The authentic touches will delight adult readers especially. Turning a Brussels sprout tied to a string into a toy for Minette? Vintage Child. Or, classic Reich.
Readers will be able to define French phrases presented in context, in cases like learning how to say, “A house without a cat is like life without sunshine!” Illustrator Amy Bates shows equal talent in depicting animals and humans, a feat showcased in her 2008 picture book The Dog Who Belonged to No One. In Minette’s Feast, Bates rises to the occasion of representing an image seen often through thousands of PBS programs. Happily, many double-page spreads allow readers to see the cat being overshadowed by the oh-so-tall cook. Child’s size wasn’t always apparent in her TV appearances.

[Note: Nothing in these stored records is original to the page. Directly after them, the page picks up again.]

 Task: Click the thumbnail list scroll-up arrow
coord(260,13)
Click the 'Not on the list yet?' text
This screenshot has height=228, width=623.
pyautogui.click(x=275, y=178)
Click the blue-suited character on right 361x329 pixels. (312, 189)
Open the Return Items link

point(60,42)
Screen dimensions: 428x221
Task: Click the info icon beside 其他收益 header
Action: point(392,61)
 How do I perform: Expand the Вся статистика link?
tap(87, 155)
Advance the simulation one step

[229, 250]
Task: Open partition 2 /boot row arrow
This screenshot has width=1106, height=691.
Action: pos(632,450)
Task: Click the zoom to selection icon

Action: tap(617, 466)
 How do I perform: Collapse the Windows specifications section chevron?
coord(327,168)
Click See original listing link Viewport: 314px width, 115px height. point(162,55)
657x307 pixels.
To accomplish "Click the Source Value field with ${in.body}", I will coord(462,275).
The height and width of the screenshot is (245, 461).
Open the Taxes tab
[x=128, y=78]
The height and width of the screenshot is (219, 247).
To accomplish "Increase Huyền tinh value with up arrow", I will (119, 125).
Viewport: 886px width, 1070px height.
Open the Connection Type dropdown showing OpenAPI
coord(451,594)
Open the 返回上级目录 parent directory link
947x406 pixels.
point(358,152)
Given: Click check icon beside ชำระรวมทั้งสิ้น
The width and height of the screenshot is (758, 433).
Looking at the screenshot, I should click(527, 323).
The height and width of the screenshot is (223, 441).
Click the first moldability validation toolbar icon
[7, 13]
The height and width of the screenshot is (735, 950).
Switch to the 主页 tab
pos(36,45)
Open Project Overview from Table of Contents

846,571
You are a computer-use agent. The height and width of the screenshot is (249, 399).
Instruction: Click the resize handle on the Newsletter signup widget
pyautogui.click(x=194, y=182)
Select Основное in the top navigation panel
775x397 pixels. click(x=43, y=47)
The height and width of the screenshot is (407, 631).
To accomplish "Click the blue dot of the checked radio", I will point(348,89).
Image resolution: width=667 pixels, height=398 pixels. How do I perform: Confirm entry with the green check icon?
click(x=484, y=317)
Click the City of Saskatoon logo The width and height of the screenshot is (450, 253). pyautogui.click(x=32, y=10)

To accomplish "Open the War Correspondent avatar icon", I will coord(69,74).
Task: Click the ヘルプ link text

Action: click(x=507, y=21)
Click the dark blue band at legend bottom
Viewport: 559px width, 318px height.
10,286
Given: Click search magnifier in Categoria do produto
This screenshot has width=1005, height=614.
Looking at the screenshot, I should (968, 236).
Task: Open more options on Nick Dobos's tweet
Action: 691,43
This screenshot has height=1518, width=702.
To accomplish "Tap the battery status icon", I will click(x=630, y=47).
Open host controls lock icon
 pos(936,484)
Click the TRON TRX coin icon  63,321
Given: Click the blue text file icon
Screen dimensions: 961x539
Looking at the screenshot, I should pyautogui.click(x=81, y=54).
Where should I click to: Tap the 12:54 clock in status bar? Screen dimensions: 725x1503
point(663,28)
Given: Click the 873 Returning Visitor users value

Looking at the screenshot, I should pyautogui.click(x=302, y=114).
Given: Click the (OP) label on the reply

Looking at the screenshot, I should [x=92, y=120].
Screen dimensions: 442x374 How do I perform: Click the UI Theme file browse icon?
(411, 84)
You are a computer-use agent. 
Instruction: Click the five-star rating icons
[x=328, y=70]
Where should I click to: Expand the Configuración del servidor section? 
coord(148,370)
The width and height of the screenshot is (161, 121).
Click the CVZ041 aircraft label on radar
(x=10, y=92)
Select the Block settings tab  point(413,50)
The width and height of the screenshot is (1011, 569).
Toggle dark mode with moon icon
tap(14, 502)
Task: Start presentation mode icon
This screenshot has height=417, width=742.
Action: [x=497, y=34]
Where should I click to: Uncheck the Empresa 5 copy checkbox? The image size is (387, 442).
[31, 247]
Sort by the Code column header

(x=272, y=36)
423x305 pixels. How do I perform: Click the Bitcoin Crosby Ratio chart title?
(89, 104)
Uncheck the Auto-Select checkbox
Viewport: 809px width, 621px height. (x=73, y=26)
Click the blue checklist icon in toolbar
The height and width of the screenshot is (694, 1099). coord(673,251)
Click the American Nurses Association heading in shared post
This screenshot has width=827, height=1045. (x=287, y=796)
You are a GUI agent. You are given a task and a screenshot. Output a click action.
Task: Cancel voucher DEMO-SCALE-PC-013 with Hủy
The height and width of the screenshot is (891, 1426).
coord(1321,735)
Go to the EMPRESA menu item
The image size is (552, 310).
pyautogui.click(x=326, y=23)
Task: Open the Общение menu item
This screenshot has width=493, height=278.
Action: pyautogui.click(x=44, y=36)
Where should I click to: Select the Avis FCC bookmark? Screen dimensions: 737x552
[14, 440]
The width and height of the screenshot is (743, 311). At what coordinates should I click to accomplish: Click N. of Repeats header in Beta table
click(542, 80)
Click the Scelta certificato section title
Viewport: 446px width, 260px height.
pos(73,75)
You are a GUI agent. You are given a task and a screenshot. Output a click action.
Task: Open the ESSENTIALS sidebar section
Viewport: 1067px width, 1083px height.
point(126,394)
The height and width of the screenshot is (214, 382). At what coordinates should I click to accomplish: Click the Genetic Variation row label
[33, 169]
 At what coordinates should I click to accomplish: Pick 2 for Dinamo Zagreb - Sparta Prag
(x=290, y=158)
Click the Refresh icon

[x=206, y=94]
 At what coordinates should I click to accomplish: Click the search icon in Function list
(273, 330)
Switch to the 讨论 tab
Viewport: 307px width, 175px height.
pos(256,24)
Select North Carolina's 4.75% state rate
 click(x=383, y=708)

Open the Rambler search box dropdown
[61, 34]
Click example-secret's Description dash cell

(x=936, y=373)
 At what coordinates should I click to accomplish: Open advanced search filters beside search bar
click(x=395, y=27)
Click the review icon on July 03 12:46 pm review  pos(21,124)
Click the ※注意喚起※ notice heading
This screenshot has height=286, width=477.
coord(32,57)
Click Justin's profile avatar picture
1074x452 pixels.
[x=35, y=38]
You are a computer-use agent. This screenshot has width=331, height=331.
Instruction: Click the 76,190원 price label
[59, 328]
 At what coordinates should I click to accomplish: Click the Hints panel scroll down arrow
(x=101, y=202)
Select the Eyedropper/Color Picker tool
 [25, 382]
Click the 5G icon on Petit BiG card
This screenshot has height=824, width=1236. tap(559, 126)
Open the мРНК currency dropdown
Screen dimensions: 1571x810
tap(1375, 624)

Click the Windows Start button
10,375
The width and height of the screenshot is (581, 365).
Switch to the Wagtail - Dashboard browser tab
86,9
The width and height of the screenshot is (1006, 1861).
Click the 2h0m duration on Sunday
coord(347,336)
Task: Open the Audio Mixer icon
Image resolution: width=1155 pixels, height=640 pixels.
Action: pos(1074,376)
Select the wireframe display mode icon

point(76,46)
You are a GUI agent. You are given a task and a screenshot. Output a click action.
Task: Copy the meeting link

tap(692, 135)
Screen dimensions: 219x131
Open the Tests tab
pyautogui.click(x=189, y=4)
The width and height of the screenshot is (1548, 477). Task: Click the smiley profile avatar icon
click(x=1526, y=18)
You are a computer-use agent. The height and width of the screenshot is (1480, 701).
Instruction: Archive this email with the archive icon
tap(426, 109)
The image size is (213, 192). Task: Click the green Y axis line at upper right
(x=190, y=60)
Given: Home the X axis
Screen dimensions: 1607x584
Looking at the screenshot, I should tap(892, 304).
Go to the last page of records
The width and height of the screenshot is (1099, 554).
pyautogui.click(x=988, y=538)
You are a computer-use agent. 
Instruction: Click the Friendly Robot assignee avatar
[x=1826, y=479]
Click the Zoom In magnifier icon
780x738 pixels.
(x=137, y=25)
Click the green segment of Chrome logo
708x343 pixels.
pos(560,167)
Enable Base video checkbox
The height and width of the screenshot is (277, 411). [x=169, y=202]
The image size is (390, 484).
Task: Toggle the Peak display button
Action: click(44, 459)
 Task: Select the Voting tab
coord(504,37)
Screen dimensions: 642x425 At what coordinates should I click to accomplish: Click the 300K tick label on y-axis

Minette the cat gets an epic double-page solo near book’s end. When Child cooks something that appears to be turkey or goose (but isn’t identified, perhaps to soothe vegetarian readers) Minette is given a bone. She rejoices and finds many ways to enjoy the morsel. Each happy gyration is described and depicted. Bates’ pencil-and-watercolor creations are the ideal ingredients for this tale.
Meanwhile, author Reich respected Child’s droll sense of humor. Not until the book’s glossary and pronunciation guide does a reader learn that Minette’s term of “poussiequette” is not true French. The author lets us decide that the Childs made their own phonetic French term to honor their cat.
Likewise, Reich reveals that Minette’s middle name of “Mimosa” came from an odd spontaneous dining choice.
The last page, in an author’s note, is the ultimate topping on the literary dish Reich creates. She tells that she met Child once. In fact, Reich made the official gift presented to Child during her 80th birthday party.
Minette’s Feast is a joyful remembrance of a beloved feline friend who inspired a culinary queen.